**Directions:**
Within the records below, reproduce without change the lines from the line that has "Click the upward" through the line that has "Given: Expand the", and only those.
-- Material supplied follows --
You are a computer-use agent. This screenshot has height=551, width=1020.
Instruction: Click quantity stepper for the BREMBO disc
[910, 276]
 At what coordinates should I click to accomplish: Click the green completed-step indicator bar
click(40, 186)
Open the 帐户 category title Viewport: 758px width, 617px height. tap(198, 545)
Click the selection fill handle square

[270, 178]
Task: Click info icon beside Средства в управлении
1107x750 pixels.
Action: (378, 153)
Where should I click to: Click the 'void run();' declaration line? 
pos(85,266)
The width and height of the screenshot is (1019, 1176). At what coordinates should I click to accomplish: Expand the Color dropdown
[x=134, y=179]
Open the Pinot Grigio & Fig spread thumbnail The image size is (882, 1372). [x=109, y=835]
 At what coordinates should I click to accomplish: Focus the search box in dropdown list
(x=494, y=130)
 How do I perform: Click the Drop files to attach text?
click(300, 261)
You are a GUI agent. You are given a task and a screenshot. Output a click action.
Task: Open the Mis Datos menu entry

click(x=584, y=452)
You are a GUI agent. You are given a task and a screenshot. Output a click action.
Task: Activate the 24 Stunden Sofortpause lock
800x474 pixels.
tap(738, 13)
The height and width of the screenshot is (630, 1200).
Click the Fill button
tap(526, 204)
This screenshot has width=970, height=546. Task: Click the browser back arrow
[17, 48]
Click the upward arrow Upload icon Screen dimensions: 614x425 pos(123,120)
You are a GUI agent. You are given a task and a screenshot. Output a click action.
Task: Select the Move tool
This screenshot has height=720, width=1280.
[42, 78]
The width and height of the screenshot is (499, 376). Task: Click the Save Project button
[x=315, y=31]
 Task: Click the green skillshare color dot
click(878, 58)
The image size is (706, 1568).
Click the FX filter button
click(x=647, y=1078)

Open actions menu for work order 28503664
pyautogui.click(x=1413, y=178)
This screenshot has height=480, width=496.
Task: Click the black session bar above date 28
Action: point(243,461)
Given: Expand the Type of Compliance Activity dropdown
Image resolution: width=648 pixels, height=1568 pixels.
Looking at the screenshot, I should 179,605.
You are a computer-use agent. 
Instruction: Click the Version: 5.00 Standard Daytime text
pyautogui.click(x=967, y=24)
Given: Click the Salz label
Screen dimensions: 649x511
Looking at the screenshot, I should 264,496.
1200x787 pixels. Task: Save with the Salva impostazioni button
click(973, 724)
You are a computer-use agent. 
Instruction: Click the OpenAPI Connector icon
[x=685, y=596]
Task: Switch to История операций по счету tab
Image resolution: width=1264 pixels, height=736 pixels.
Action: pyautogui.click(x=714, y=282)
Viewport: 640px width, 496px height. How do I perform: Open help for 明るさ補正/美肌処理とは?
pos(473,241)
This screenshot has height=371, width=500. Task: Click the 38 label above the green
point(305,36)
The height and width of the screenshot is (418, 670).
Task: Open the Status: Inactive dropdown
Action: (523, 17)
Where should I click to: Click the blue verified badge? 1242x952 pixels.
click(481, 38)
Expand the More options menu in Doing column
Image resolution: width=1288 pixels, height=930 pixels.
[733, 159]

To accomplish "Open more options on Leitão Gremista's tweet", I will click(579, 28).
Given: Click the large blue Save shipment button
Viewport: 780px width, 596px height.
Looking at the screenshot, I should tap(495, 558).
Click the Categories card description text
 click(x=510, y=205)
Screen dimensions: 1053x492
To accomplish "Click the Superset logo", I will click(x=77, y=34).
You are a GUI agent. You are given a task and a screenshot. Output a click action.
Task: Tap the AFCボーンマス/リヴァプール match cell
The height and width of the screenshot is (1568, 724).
-- Material supplied concluded --
**Solution for this exercise:**
Click the upward arrow Upload icon Screen dimensions: 614x425 pos(123,120)
You are a GUI agent. You are given a task and a screenshot. Output a click action.
Task: Select the Move tool
This screenshot has height=720, width=1280.
[42, 78]
The width and height of the screenshot is (499, 376). Task: Click the Save Project button
[x=315, y=31]
 Task: Click the green skillshare color dot
click(878, 58)
The image size is (706, 1568).
Click the FX filter button
click(x=647, y=1078)

Open actions menu for work order 28503664
pyautogui.click(x=1413, y=178)
This screenshot has height=480, width=496.
Task: Click the black session bar above date 28
Action: point(243,461)
Given: Expand the Type of Compliance Activity dropdown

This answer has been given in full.